Отец Варфоломей не заметил, что уже молчит; его взгляд стал отрешенным. Накануне была всенощная, он устал, каждое слово давалось трудно; искушал прямой путь… А может — и не нужно вмешиваться? — как-то вяло подумал он. — Может — пусть идет как идет? — ведь пока парнишка не ломает себя, пока слушается своей интуиции…

— А за кем идете вы, батюшка?

Отец Варфоломей очнулся, его глаза потеплели.

— За Господом, сын мой… За Господом.

— Так может быть — и мне?..

— Нет, нет! — с необычной для него торопливостью произнес отец Варфоломей. И даже взял Саню за плечо (ощутив, как оно под пиджачком окаменело: паренек был крепкий), словно и впрямь собирался его удержать. — Всему свое время. Цель должна быть достижимой. И по возможности — близкой и простой.

— Я где-то читал, — сказал Саня, — что человек в юности оказывается перед лестницей. И вот одни поднимаются по ней — со ступеньки на ступеньку — всю жизнь… а другие так и остаются внизу. Вы это имеете в виду, батюшка? Ступеньки?

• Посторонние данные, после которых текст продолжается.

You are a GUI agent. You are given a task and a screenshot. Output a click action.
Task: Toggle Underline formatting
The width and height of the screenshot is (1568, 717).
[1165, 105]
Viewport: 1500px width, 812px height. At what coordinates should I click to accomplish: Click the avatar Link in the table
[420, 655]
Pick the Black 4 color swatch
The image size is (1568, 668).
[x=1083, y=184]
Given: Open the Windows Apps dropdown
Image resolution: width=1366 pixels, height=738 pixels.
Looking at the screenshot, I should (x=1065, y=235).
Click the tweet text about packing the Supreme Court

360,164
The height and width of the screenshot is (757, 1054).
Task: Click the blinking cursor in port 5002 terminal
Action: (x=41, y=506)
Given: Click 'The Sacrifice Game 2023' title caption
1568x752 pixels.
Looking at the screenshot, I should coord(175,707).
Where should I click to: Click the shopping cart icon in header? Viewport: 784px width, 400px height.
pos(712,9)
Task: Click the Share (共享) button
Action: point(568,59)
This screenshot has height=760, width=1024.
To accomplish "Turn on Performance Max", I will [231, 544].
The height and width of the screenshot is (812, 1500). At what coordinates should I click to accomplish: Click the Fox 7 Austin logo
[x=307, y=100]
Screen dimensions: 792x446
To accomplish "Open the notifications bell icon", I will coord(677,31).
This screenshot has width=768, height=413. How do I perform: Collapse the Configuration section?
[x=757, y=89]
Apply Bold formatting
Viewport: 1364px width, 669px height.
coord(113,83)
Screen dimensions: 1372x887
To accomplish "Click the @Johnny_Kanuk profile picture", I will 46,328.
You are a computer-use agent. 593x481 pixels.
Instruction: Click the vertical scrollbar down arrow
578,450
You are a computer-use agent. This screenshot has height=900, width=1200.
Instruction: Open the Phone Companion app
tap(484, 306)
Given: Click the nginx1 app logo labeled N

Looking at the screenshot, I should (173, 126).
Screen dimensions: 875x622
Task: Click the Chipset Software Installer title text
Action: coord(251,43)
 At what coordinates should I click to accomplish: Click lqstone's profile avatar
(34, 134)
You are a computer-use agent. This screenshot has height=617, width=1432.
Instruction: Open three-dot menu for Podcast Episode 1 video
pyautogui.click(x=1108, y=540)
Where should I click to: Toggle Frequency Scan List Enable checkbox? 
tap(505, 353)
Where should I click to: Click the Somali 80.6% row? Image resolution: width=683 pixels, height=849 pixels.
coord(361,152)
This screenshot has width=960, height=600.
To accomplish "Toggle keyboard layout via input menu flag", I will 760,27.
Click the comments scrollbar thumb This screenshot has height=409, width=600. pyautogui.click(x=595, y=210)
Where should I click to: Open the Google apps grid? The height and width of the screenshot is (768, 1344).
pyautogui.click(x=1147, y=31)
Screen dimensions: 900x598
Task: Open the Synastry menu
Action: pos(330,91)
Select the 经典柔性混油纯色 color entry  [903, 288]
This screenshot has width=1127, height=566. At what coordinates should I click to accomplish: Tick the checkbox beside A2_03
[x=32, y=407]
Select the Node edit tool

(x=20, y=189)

Вот так, подумал отец Варфоломей. Ты полагаешь, что перед тобой мальчик, и вдруг открываешь, что он живет не как растение, он думает о жизни, пытается понять ее механизм, рассуждает о ней, как взрослый. Ну да, кстати вспомнил отец Варфоломей, ведь мозг созревает уже к пяти годам; дальше происходит только упаковка: у большинства — памятью, и лишь у некоторых — механизмами мышления. Что и определяет тип души. Если б я мог знать, подумал он о Сане, какой выбор сделала его душа!..





— Это очень сложный вопрос, сын мой.

— Даже для вас, батюшка?

— Даже для меня. Ступеньки… Смотря какую лестницу ты имеешь в виду. Если внешнюю, социальную, — это лестница успеха. Если внутреннюю, духовную… — Отец Варфоломей сделал вынужденную паузу. Ах, если б не всенощная, если бы мозги были свежими, — уж он бы нашел какие-то простые слова. Простые — но единственные. А так приходится брать то, что лежит под рукой. — Это лестница к себе. К тому себе, каким тебя задумал Господь…

Кажется — так.

На этот раз Саня не ответил сразу. Такая простая мысль: оказывается, лестница не одна, их две. Хочется на обе. Чтобы подниматься по обеим одновременно… Что-то ему подсказывало, что надо бы отдать предпочтение внутренней. (Одна чаша весов стала перевешивать, пошла вниз.) Она ближе Сане. Комфортней его душе. Но… но ведь он был всего лишь парнишкой, которого только начала затягивать стремнина жизни. (Чаши замерли в неустойчивом равновесии.) Там, в большом мире, было так интересно! Достаточно отдаться течению — и понесет… (Теперь перевесила другая чаша.)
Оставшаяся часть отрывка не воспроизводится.